Work to be completed:
Word for word, restate the records that follow.

[Collected data entries]
· · · · · · ·
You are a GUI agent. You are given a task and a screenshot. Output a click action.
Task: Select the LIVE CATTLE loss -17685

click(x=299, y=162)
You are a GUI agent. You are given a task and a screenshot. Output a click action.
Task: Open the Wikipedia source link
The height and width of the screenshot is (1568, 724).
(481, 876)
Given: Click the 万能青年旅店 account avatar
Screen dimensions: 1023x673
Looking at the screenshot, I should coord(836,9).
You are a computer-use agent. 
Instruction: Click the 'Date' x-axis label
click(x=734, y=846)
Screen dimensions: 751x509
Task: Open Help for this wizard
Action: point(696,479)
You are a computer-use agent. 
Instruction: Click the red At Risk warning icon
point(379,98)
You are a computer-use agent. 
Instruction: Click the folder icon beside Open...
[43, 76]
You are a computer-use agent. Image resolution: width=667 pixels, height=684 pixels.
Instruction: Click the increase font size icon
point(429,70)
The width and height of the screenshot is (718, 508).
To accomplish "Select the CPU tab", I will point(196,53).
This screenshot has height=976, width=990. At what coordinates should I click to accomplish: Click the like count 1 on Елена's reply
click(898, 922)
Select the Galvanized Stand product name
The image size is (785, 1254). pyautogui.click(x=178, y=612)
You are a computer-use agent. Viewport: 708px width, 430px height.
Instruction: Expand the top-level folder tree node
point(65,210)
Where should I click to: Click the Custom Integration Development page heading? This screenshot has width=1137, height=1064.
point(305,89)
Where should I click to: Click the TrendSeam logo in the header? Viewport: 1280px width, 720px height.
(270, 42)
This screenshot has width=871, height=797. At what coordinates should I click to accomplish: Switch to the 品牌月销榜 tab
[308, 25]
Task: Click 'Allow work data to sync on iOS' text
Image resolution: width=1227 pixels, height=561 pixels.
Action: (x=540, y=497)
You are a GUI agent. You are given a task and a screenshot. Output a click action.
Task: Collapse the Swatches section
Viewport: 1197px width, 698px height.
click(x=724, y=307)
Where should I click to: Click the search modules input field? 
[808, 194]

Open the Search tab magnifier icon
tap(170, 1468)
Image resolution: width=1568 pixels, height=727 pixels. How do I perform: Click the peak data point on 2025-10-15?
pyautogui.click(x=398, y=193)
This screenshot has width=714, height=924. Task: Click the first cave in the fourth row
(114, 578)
· · · · · · ·
Response to the exercise:
You are a GUI agent. You are given a task and a screenshot. Output a click action.
Task: Select the LIVE CATTLE loss -17685

click(x=299, y=162)
You are a GUI agent. You are given a task and a screenshot. Output a click action.
Task: Open the Wikipedia source link
The height and width of the screenshot is (1568, 724).
(481, 876)
Given: Click the 万能青年旅店 account avatar
Screen dimensions: 1023x673
Looking at the screenshot, I should coord(836,9).
You are a computer-use agent. 
Instruction: Click the 'Date' x-axis label
click(x=734, y=846)
Screen dimensions: 751x509
Task: Open Help for this wizard
Action: point(696,479)
You are a computer-use agent. 
Instruction: Click the red At Risk warning icon
point(379,98)
You are a computer-use agent. 
Instruction: Click the folder icon beside Open...
[43, 76]
You are a computer-use agent. Image resolution: width=667 pixels, height=684 pixels.
Instruction: Click the increase font size icon
point(429,70)
The width and height of the screenshot is (718, 508).
To accomplish "Select the CPU tab", I will point(196,53).
This screenshot has height=976, width=990. At what coordinates should I click to accomplish: Click the like count 1 on Елена's reply
click(898, 922)
Select the Galvanized Stand product name
The image size is (785, 1254). pyautogui.click(x=178, y=612)
You are a computer-use agent. Viewport: 708px width, 430px height.
Instruction: Expand the top-level folder tree node
point(65,210)
Where should I click to: Click the Custom Integration Development page heading? This screenshot has width=1137, height=1064.
point(305,89)
Where should I click to: Click the TrendSeam logo in the header? Viewport: 1280px width, 720px height.
(270, 42)
This screenshot has width=871, height=797. At what coordinates should I click to accomplish: Switch to the 品牌月销榜 tab
[308, 25]
Task: Click 'Allow work data to sync on iOS' text
Image resolution: width=1227 pixels, height=561 pixels.
Action: (x=540, y=497)
You are a GUI agent. You are given a task and a screenshot. Output a click action.
Task: Collapse the Swatches section
Viewport: 1197px width, 698px height.
click(x=724, y=307)
Where should I click to: Click the search modules input field? 
[808, 194]

Open the Search tab magnifier icon
tap(170, 1468)
Image resolution: width=1568 pixels, height=727 pixels. How do I perform: Click the peak data point on 2025-10-15?
pyautogui.click(x=398, y=193)
This screenshot has width=714, height=924. Task: Click the first cave in the fourth row
(114, 578)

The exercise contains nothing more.